5.3 Merchant hereby authorizes Shabang! to initiate credit and debit entries
for payments and appropriate adjustments to the bank account at the
depository specified on the Merchant Application. This authorization is to
remain in force until Shabang! has received written notification from the
Merchant of its termination in such time and in such manner as to afford
Shabang! and the depository reasonable opportunity to act upon it.
6.0 TERMS
6.1 Term. The term of the SMSA shall begin on the date Shabang! lists the
Store in the Shabang! Store Listings and continue for the indicated duration.
The term shall automatically renew for successive durations at renewal rates
applicable at the time, unless notice of non-renewal is provided in
accordance with Section 6.2, below; provided, however, that to qualify for
each renewal Merchant must at the time of renewal be in substantial
compliance with the material terms and conditions of the SMSA. Shabang! shall
have the right, but not the obligation, to review any Store for compliance
with the SMSA as part of the renewal process, or at any time.
6.2 Non-Renewal. Either party, in its sole and absolute discretion, may give
notice of nonrenewal with or without cause and without stating any reason
therefor. Any notice of nonrenewal must be given at least thirty (30) days
prior to the end of the term then in effect and in the manner described in
Section 14 regarding notice.
7.0 TERMINATION
7.1 Termination. Either party may terminate the SMSA on thirty (30) days
notice if the other party has materially breached or is otherwise not in
compliance with any provision of the SMSA, and such breach or noncompliance
is not cured within such thirty (30) day period. Shabang! reserves the right
to immediately suspend any customer access to the Store until such breach or
noncompliance is cured.
7.2 Early Termination. Any refund or balance due will be adjusted to reflect
the actual duration of the service according to the original fee schedule.
7.3 Termination for illegal or Other Activity. Notwithstanding the foregoing,
Shabang! may, but has no duty to, immediately terminate Merchant and remove it
from Shabang! servers if Shabang! in its sole discretion concludes that
Merchant is engaged in illegal activities or the sales of illegal or harmful
goods or services, or is engaged in activities or sales that may damage the
rights of Shabang! or others. Any termination under this Section 7.2 shall
take effect immediately and Merchant expressly agrees that it shall not have
any opportunity to cure.
7.4 Waiver. Merchant expressly waives any statutory or other legal protection
in conflict with the provisions of this Section 7.
7.5 Deletion of Information. Upon termination, Shabang! reserves the right
to delete from its servers any and all information contained in Merchant's
account, including but not limited to store information, order processing
information, and any product information.

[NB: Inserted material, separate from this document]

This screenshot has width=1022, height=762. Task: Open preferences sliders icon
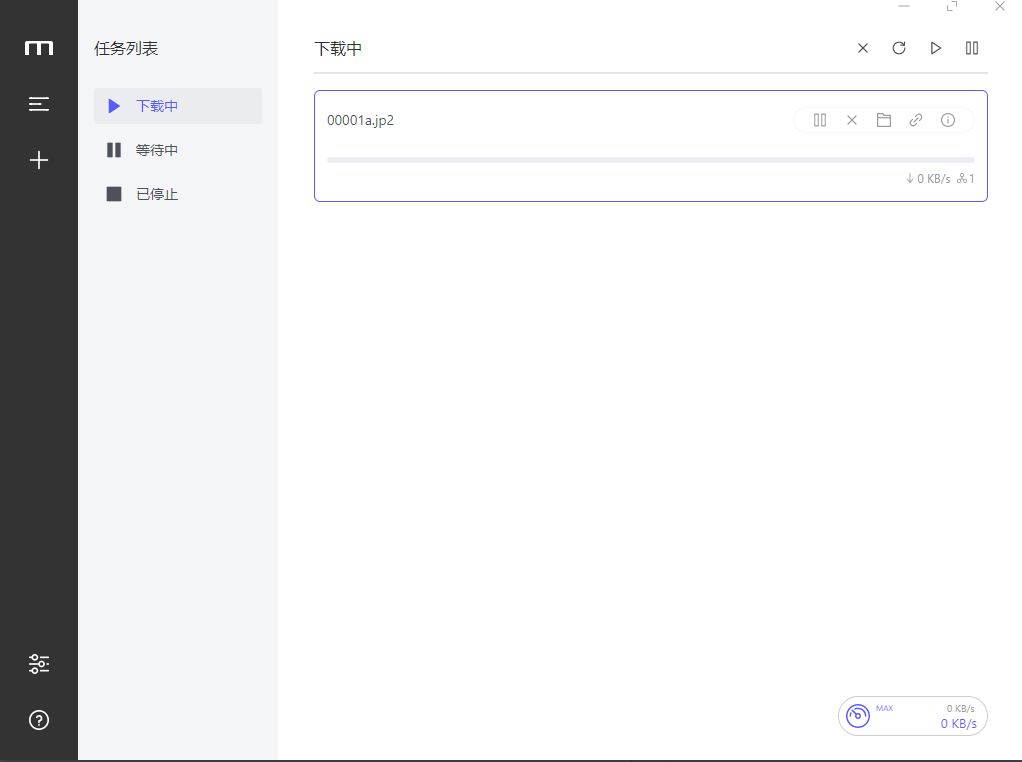click(39, 664)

7.6 The provisions of Section 4 (Proprietary Rights). Section 10 (Indemnity),
and Section 11 (Disclaimer of Warranties and Liabilities) of this Agreement
shall survive any termination of the Agreement.
8.0 MERCHANT PRIVACY
8.1 Merchant Information. Shabang! maintains information about Merchant and
the Store on Shabang! servers, including but not limited to Merchant's account
registration information, Merchant's customer order information and sales
information. Merchant agrees that Shabang! may use Merchant Information in
aggregate form for marketing or other promotional purposes.
8.1.1 Merchant agrees that Shabang! may disclose Merchant Information in the
good faith belief that such action is reasonably necessary: (a) to comply
with the law; (b) to comply with legal process; (c) to enforce the SMSA; (d)

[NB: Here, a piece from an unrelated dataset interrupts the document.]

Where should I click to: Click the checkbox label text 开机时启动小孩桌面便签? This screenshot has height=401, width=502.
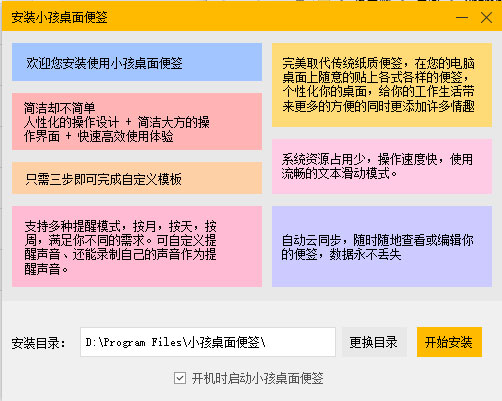click(x=258, y=378)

to respond to claims that the Merchant or Store is engaged in activities that
violate the rights of third parties; or (e) to protect the rights or
interests of Shabang!, Shabang! Store or others; provided, however, that
nothing in this section shall impose a duty on Shabang! to make any such
disclosures.
8.2 Password. Merchant shall receive a password from Shabang! to provide
access to and use the Software and Online Store Services. Merchant is entirely
responsible for any and all activities which occur under Merchant's account
and password. Merchant agrees to keep its password confidential, to allow no
other unauthorized person or company to use its account, and to notify
Shabang! promptly if Merchant has any reason to believe that the security of
its account has been compromised.
8.3 Technical Access. Merchant acknowledges and agrees that technical
processing of Merchant Information is and may be required: (a) for the
Service to function; (b) to conform to the technical requirements of
connecting networks; (c) to conform to the technical requirements of the
Service; or (d) to conform to other, similar technical requirements. Merchant
also acknowledges and agrees that Shabang! may access Merchant's account and
its contents as necessary to identify or resolve technical problems or
respond to complaints about the Service.
9.0 MAINTENANCE AND SUPPORT
9.1 Merchant can obtain assistance with any technical difficulty that may
arise in connection with Merchant's utilization of the Software or Online
Store Services by requesting assistance at xxxxx-xxxx@xxxxxxx.xxx. Shabang!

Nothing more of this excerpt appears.